Of nothing. Of nothingness. And of everything. Of everythingness (well, well, I
caught it, too!). Trying to cover all possibilities of an issue while
questioning what issue is there. It is the Voice speaking of itself, feeling
whole and barren altogether, pushed by a compulsory narrative disorder J while trying to keep silent:
Ah if only this voice could stop! This meaningless voice which prevents you from being nothing, just barely prevents you from being nothing and nowhere - just enough to keep alight this little yellow flame feebly darting from side to side, panting, as if straining to tear itself from its wick.
It is the
desire to create (Rig-Veda again!) despite the wariness, the fatigue and the sense
of futility. That’s why it is (whereas
it’s not) a good example of what l’aventure
de l’écriture could mean in the nouveau
roman acceptation. That is why you can read it (but can you?) in a
deconstructivist way, since it seems to prefigure Derrida’s idea of a language
“caught at a moment of crisis”.
All these “it
is” whereas “it isn’t” or maybe “it will be” although “it won’t” form the
essence of a narrative that speaks about the
vicious circle of the creative impulse caught between creative angst and
creative obsession and unable to stop. Thus the first words: “Keep going, going
on (call that going, call that on)”, which mirror the last: “I can't go on. I'll
go on.”
Did I find this
kind of narrative interesting? Of course I did – it’s always fascinating to see
how an author manages to stretch the conventional borders of a genre in order
to experiment new forms. Would I like to read more in the same style? I don’t
think so – my conventional, somehow conservative view of the novel makes me
seek characters, and a plot, and a dialogue. I can be diverted for a while, and
look curiously into another approach, but I keep faithfully returning to old
models.
But, on the
other hand, what the heck? Every voice that rings true has a right to be heard.

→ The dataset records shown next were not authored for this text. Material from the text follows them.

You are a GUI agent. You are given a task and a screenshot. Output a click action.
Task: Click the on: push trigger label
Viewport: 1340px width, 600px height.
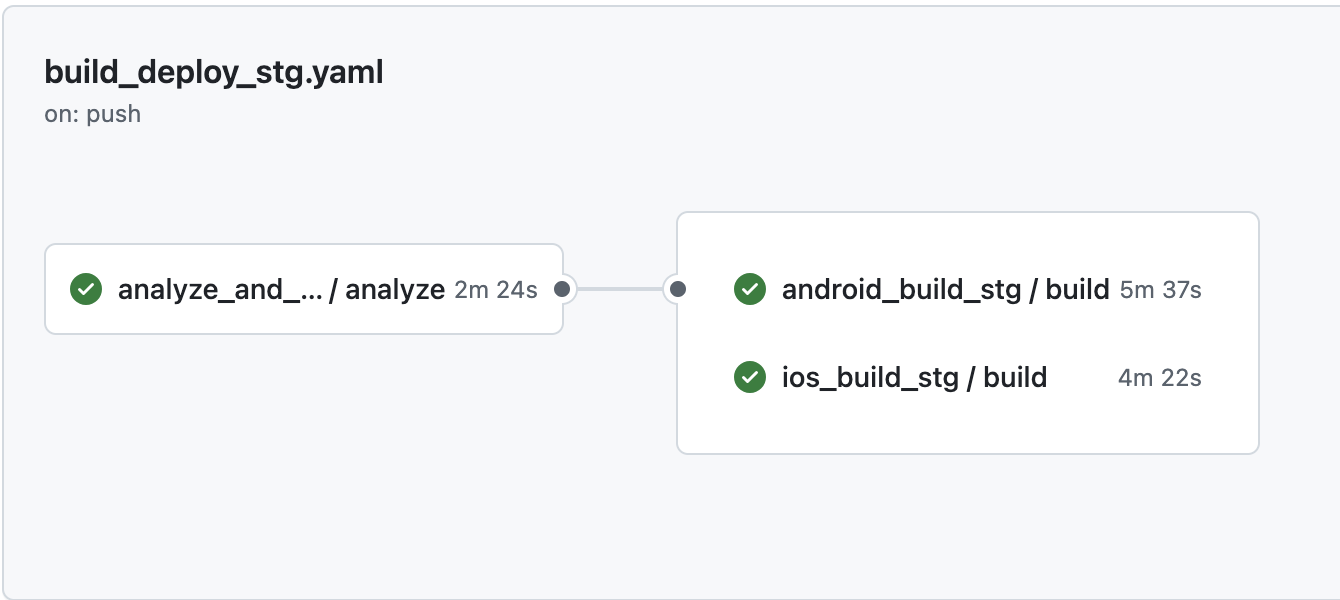coord(93,113)
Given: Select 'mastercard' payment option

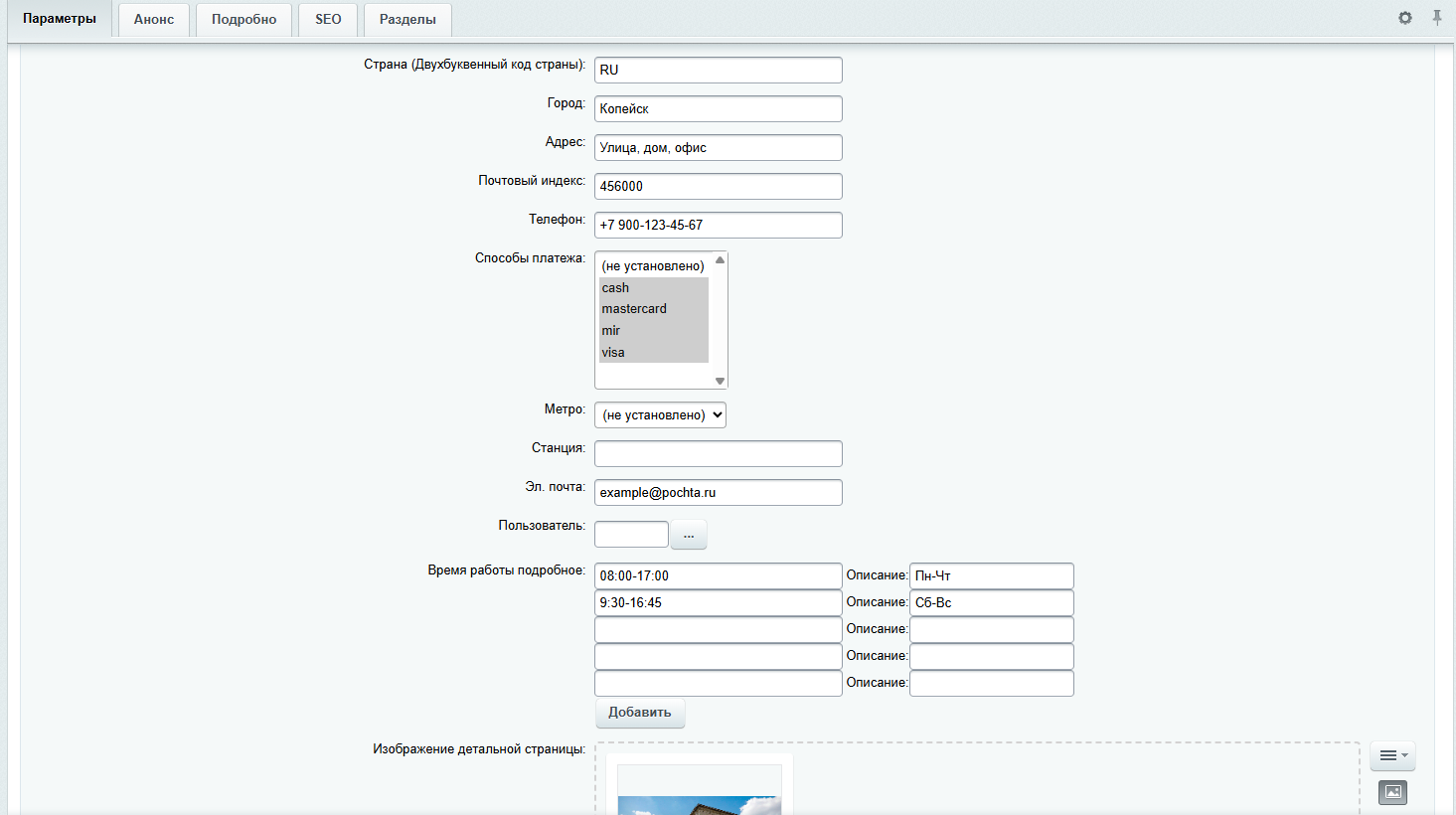Looking at the screenshot, I should [653, 309].
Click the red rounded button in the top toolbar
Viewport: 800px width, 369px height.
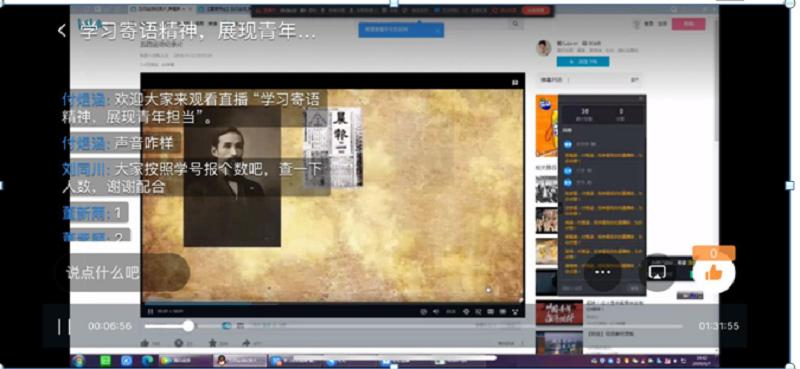(536, 10)
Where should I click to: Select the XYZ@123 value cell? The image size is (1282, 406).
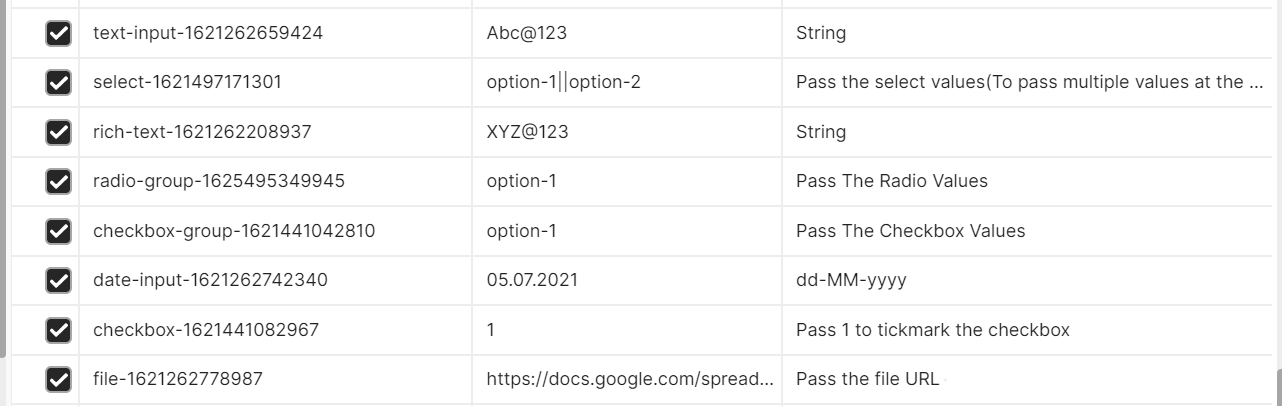[627, 132]
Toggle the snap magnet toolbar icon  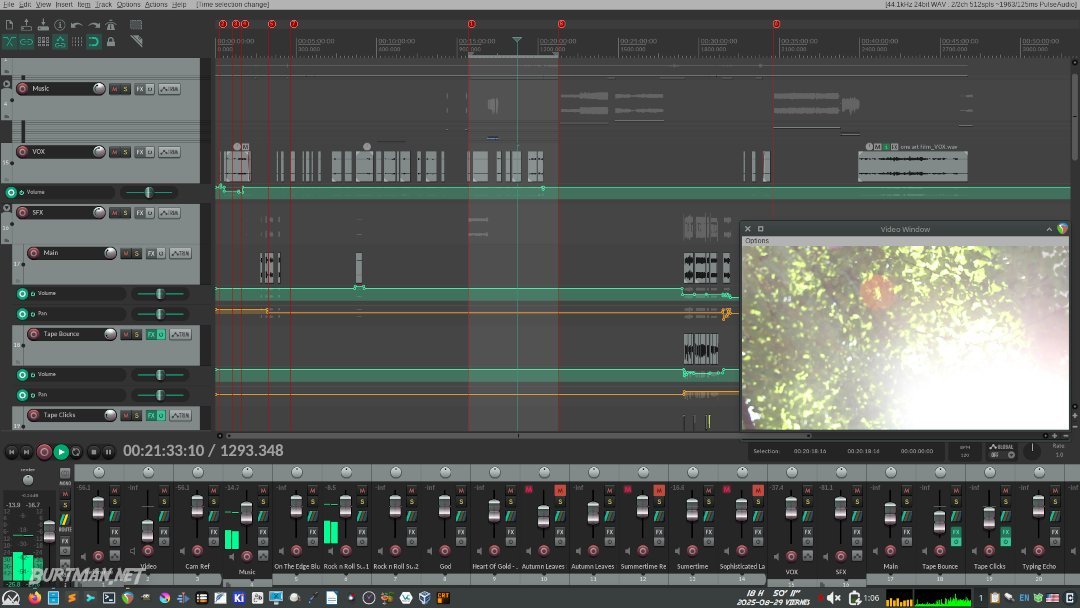(x=93, y=42)
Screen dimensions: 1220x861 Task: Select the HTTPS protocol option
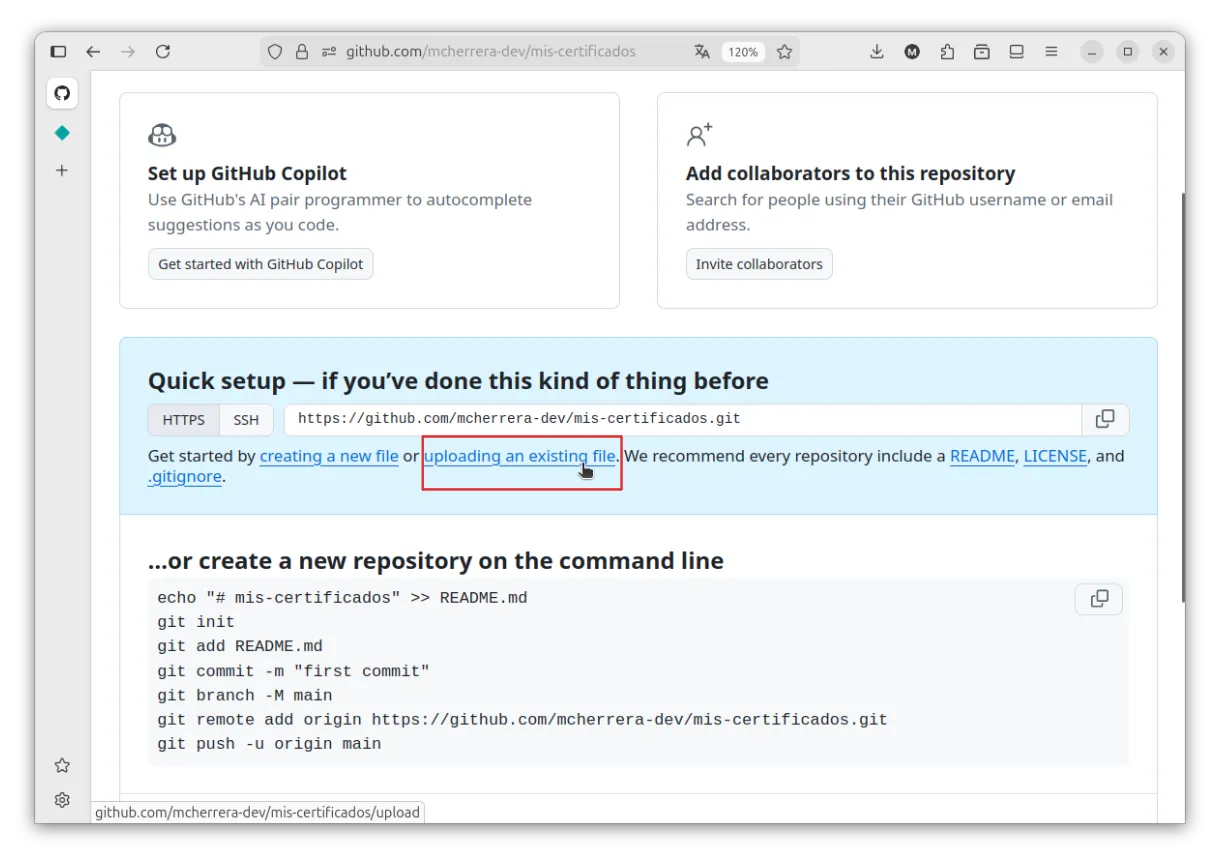[184, 420]
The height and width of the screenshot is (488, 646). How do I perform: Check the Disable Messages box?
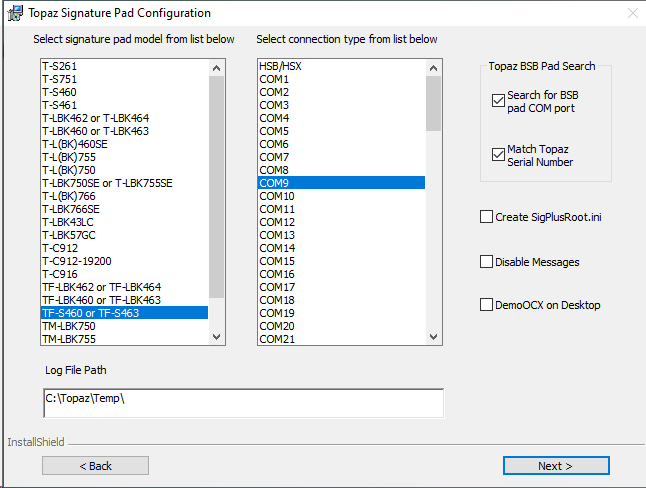tap(486, 262)
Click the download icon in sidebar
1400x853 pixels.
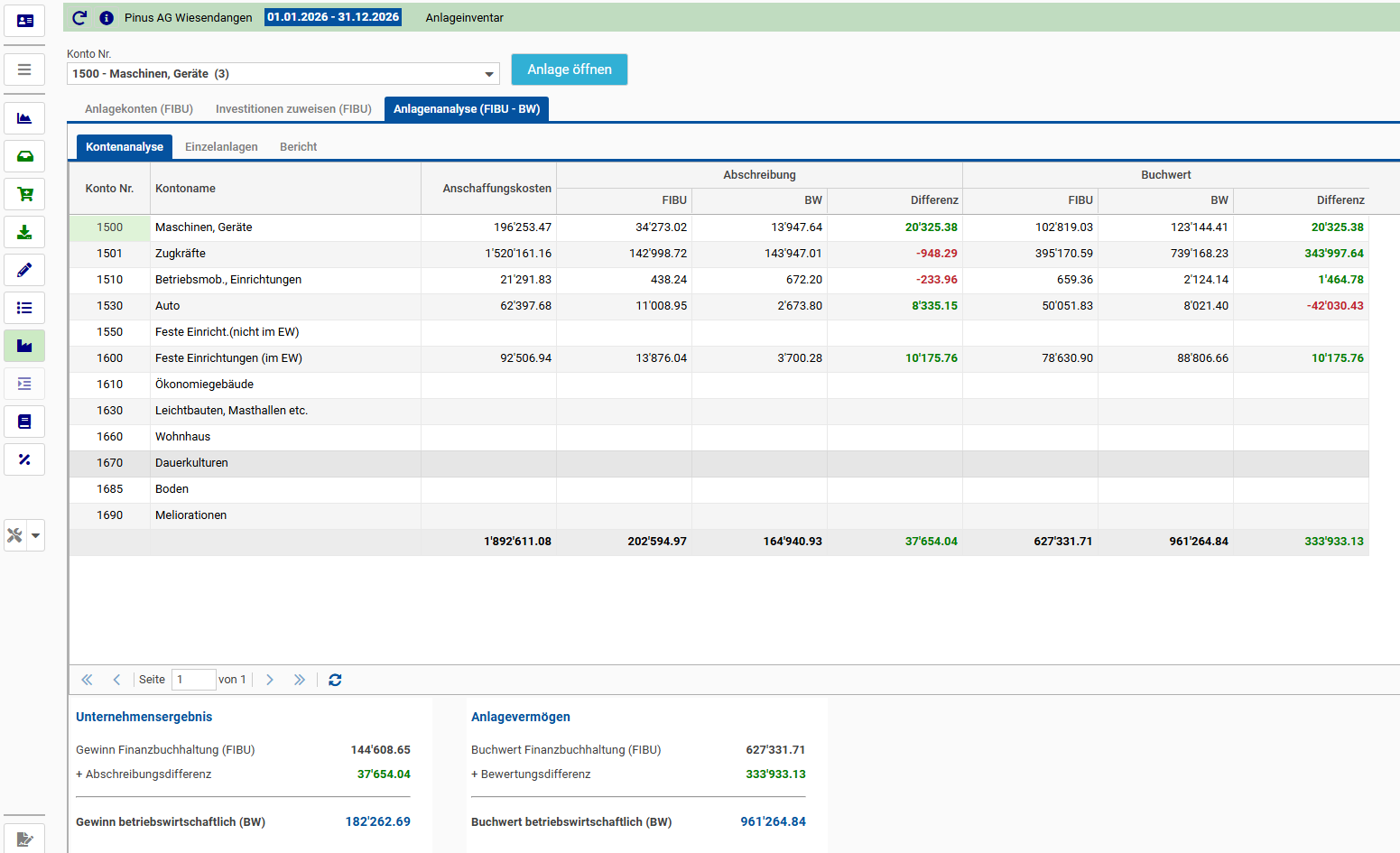(24, 232)
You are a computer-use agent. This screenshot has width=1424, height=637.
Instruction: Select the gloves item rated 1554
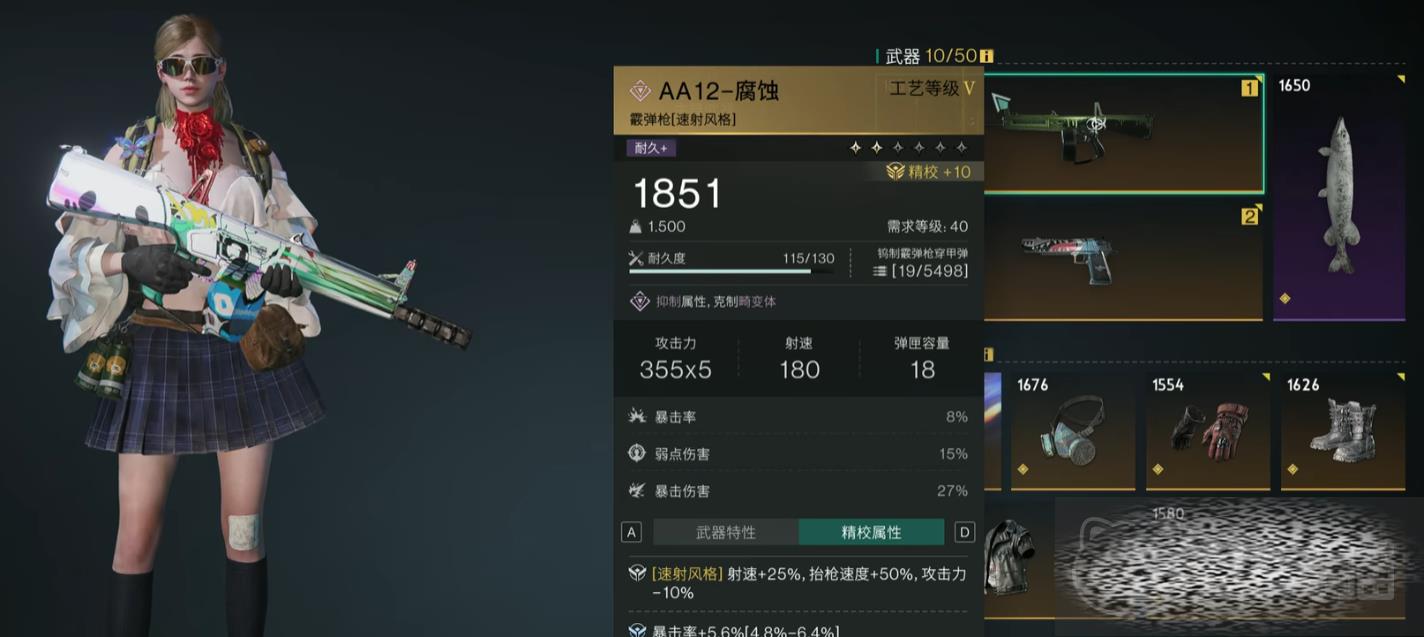[1207, 431]
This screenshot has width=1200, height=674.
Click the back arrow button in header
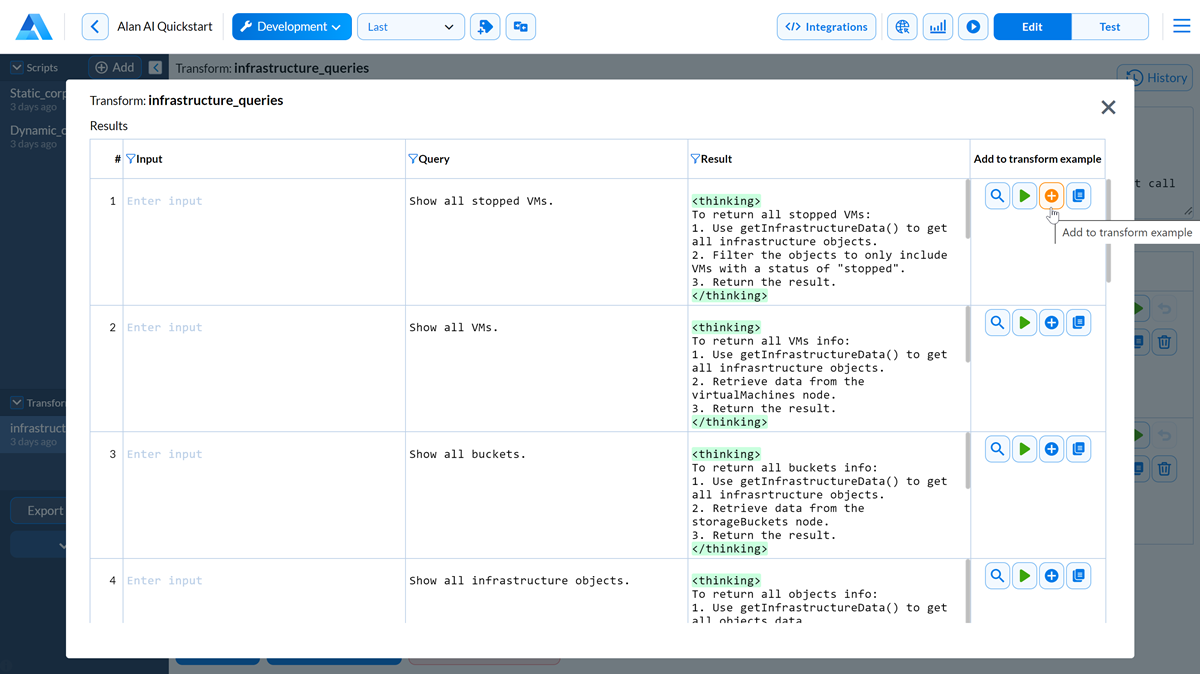click(95, 27)
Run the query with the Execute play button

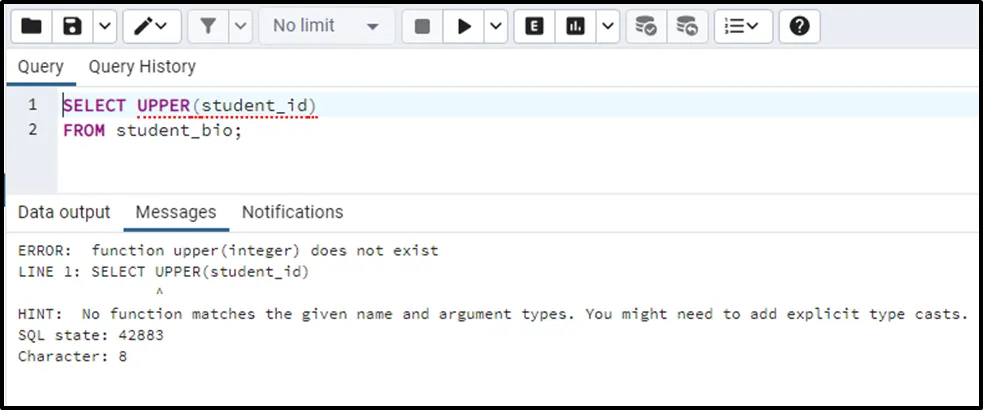pos(464,27)
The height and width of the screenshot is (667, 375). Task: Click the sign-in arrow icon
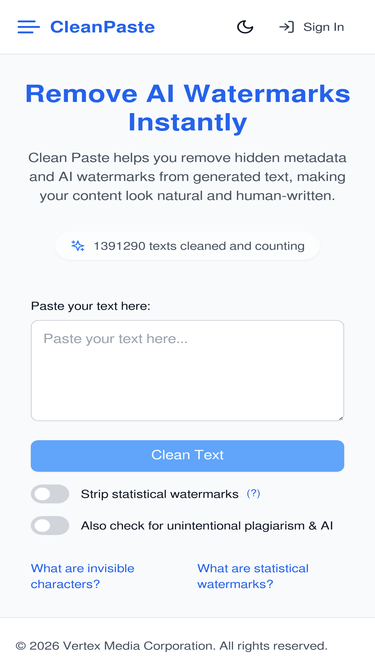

The rest depends, as usually, on the reader’s horizon of expectations.
Anyway, as Stephen
Spender warned in his New York Times review, it’s better not to get overawed by
the obvious narcissism of a work that superciliously closes within: “Nevertheless,
it is important that the Beckett cult should not blind us to his limitations.
The interest hovers on the edge of complete solipsism, and his contempt for
everyone and everything outside groping self-awareness, verges on the
automatically facile.”
And yet. And yet.
Can you really not hear the sombre sarcasm that shadows and reveals (solitaire
cloud overpassing the moon) a portrait (too complex to be suspected of
automatic facility) of doomed humanity in quotes like these?
Ah mother of God, the things one has to listen to!
I never made anyone suffer, I never stopped anyone's sufferings: no one will ever stop mine.
No need of a mouth: the words are everywhere, inside me, outside me.
I use them all, all the words they showed me.
But the question may be asked, why time doesn't pass? (Just like that, off the record, en passant - to pass the time.)